She laughed. “Please. I’ve had impostor syndrome since the day of my big buyout. You don’t need to make it worse.”
“I think she’s just intimidated by you sometimes. Maybe just make a point to check in with her if you’re worried. She probably just gets too intimidated to bring things up to you.”
She relaxed into a smile. “I think I will. Thanks, Harper. You…” Her smile flickered. “Do you think I’m doing all right?”
I raised my eyebrows. “I think you’re doing perfectly, but… why ask me?”
She gestured past me. “You’re really at the heart of everything. Everyone passes by and shares their sorrows with you. You have a good eye for what’s going on… for the heart of the town. You and Priscilla are very alike, in that way, I think. I guess I just wonder what you think.”
It was a compliment, and a good one at that, so it probably wasn’t supposed to sit in my stomach like I’d eaten something bad. I cringed without meaning to, looking away. Aria arched an eyebrow.
“That’s a reaction…”
“Sorry. It’s nothing about you. Just made me think of something else I’m trying… not to think about.”
“That’s the other thing, that you don’t really talk about what’s going on for you often, do you?”
“I’m just a more private person,” I said lightly. “Anyway… you’re doing perfectly. Emberlynn adores you. She’s serious about you, you know.”
She gave me a small smile, nervous, vulnerable. “Yeah?”
“Ma’am, she moved to New York to be with you. You think she’d do that casually?”
“I just… like I said. I get impostor syndrome.”
“I think we all do sometimes.” I leaned across the table, putting a hand on her arm. “If it makes you feel better, I think the fact that you checked in to ask how you’re doing and what you can do for Emberlynn is a sign you’re doing really well.”
She laughed. “Thank you. Now that we’re done with that elaborate dodge of why you’re in here looking sad in the corner—why are you in here looking sad in the corner? And does it or does it not have to do with Paisley?”
“Ugh…” I scratched the back of my head, focusing on my beer. “Just let a woman sit in a dark corner with fried chicken and beer.”
“Fine, let me cut to the chase.” She put a hand up. “I think she likes you.”

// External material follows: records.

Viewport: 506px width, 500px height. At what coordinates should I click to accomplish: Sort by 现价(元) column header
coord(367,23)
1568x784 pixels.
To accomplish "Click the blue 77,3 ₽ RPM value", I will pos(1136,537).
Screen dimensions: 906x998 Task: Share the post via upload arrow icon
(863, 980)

I choked on the beer. Not exactly the smoothest move I could have made. I wiped my mouth with the back of my hand. “I’m not sure what I would have done to deserve such a punishment.”

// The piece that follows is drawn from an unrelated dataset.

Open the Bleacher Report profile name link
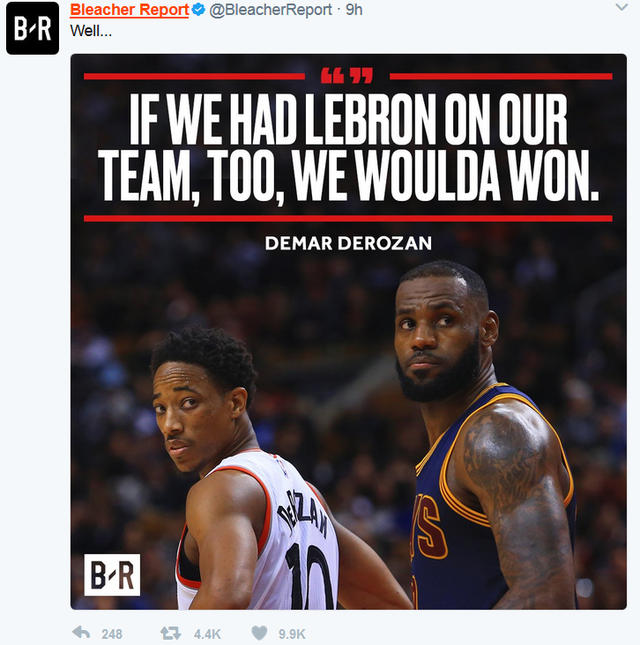640x645 pixels. 129,10
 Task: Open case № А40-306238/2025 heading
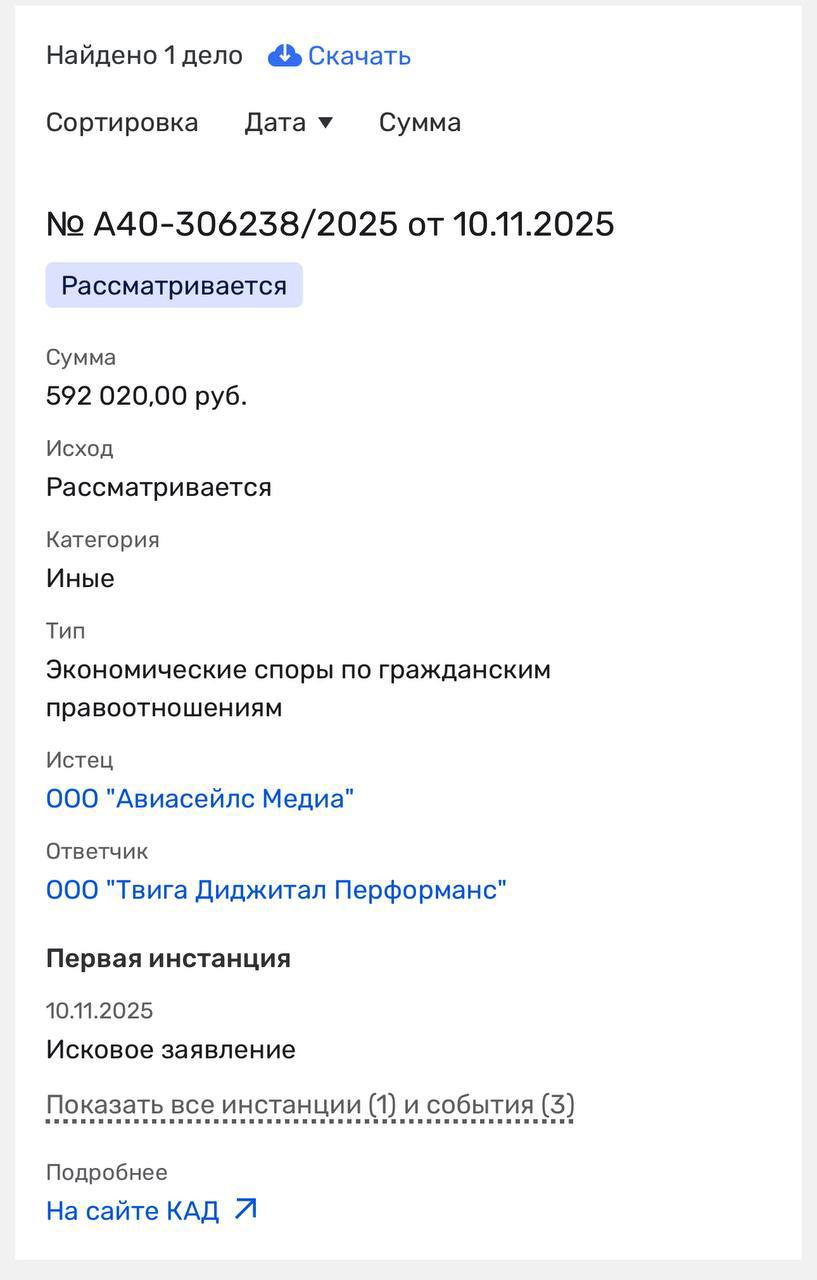[330, 224]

“You can be glib all you like. I hope you don’t think it’s the first time I’ve sat through someone trying to avoid answering. I come from sales, you know.”
Dammit. No wonder she’d literally cornered me and then driven so relentlessly. Come to think of it—I wonder if opening up about her genuine insecurities might have been a technique to soften me up, get me more in a reciprocal sharing mood. I’d been played like a fiddle. I set down my drink with a sigh.

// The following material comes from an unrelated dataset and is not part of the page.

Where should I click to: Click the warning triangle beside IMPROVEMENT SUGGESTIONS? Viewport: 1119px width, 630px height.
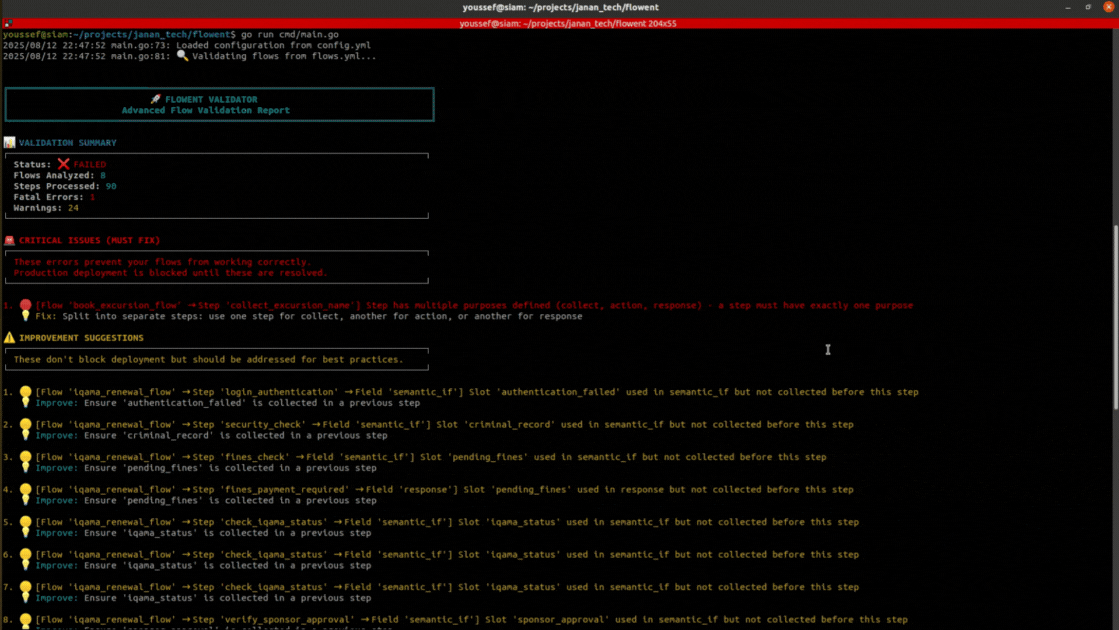pyautogui.click(x=10, y=337)
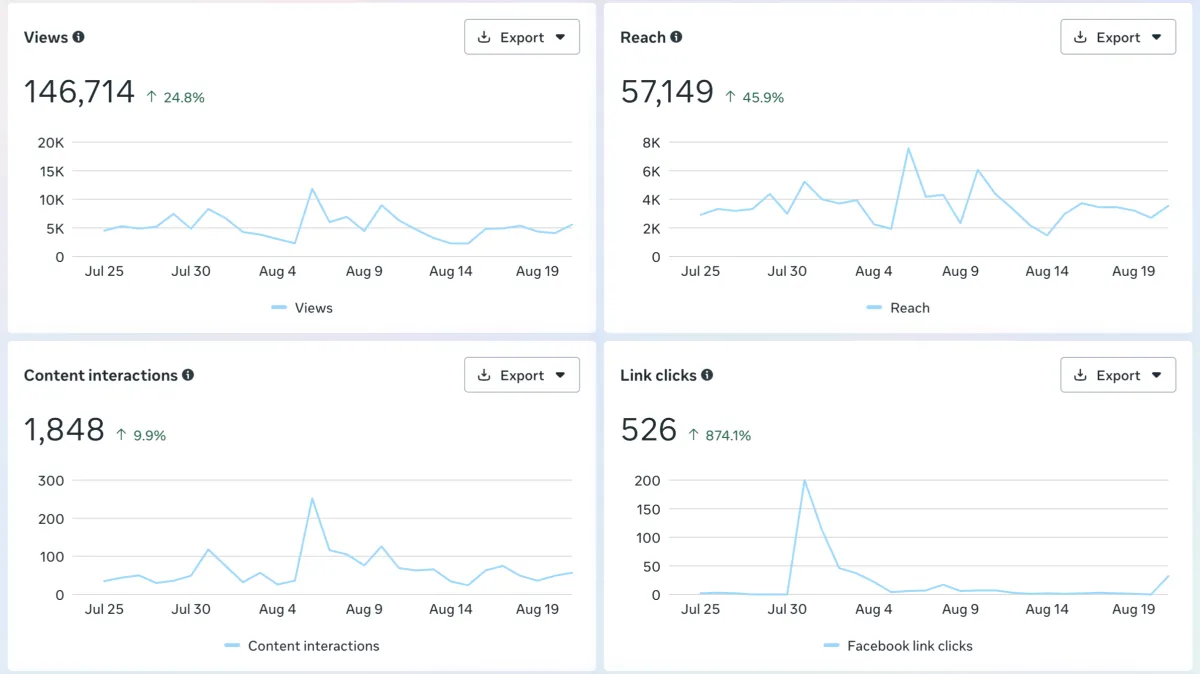Click the info icon beside Reach
The height and width of the screenshot is (674, 1200).
click(x=676, y=37)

“If the way she expresses her interest in me is by breaking into my house through my roof, I don’t want her to be.”
“Well, that’s the other thing,” she said, a curious look in her eyes. “I’m not sure if she knows she likes you.”
I paused. “What do you mean?”
She picked at her food. “Paisley… well. Growing up, she never got to be in touch with her feelings.”
“Seriously?”
“Seriously. I’d been labeled…” She gestured airily. “Whiny, complaining. Told to stop making a fuss over everything I wanted, everything I felt, everything I needed. It left a mark on me, but… I think, if anything, it might have left a bigger mark on Paisley. I was her only sister. She looked up to me in a lot of ways of how she was supposed to be. And not only did she grow up only ever knowing me as not supposed to have emotions, she was supposed to join in on beating them out of me. She’d have to form a completely disconnected view from her own feelings to be able to adopt a mindset like that.”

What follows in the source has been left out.